GPs have been advised to review any prescriptions of low-dose aspirin in patients with type 2 diabetes, after a large study found its use for primary prevention of vascular disease in such patients was associated with an increased risk of ischaemic stroke.

The Korean study, published in the journal Diabetology and Metabolic Syndrome, found patients with type 2 diabetes who took low-dose aspirin were 70% more likely to be admitted to hospital with ischaemic stroke than those who did not take aspirin.

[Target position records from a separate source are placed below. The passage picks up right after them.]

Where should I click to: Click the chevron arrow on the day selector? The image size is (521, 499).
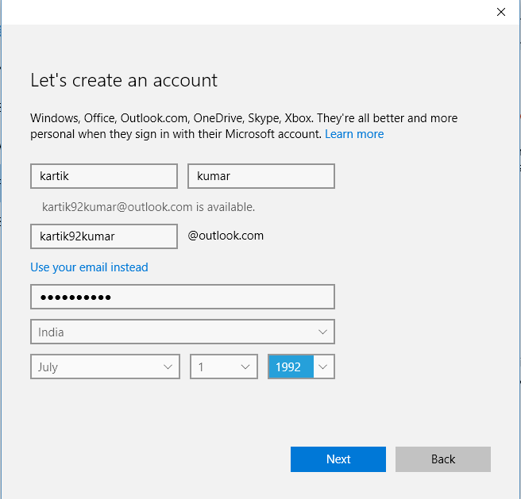click(245, 367)
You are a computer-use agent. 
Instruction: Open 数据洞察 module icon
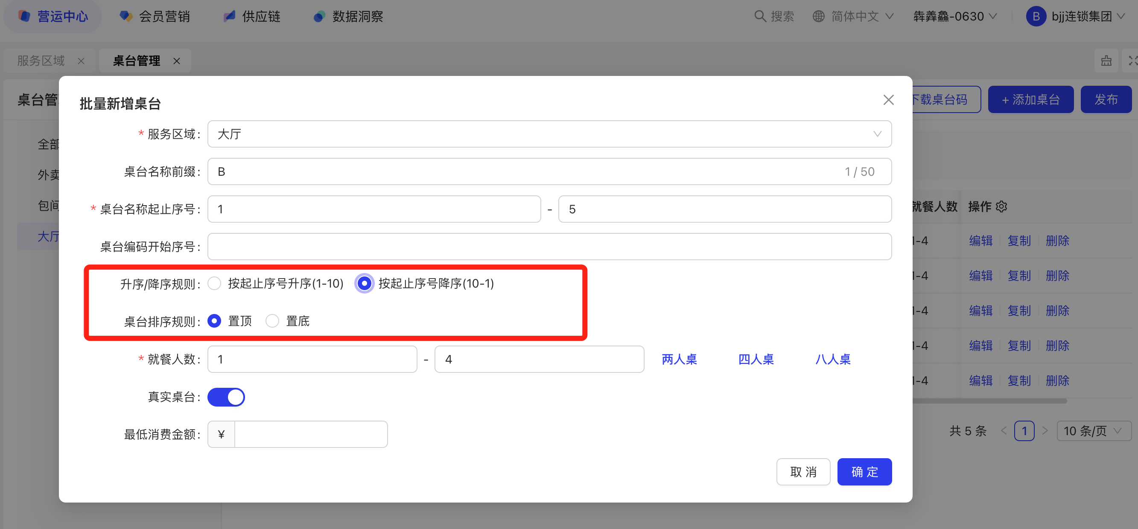319,16
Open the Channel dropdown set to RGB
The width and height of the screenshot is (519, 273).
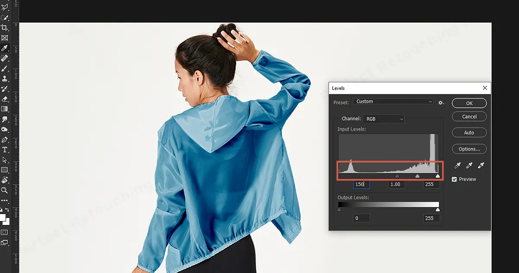(x=384, y=119)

Current NICE guidelines on type 2 diabetes still recommend low-dose aspirin for primary prevention in patients over 50, although evidence has failed to demonstrate its benefits outweigh harms, and the advice is likely to be dropped when the guidelines are updated, due later this summer.

Dr Colin Kenny, a GPSI in diabetes based in County Down, Northern Ireland, said the study ‘further questioned aspirin’s safety’ in this setting.

Dr Kenny wrote on the Primary Care Diabetes Society website: ‘These results suggest that low-dose aspirin use for the primary prevention of ischaemic stroke should be reconsidered in people with diabetes.’

Diabetol Metab Syndr 2015; 7: 8

Readers' comments (11)

  • Hilarious - a patient came in just on Tuesday with the latest paper cutting showing aspirin was halving the rate of breast cancer recurrence. She asked what I thought and I said that next week there would be a story saying aspirin was dangerous and should be avoided! I was clearly too conservative in my estimate!!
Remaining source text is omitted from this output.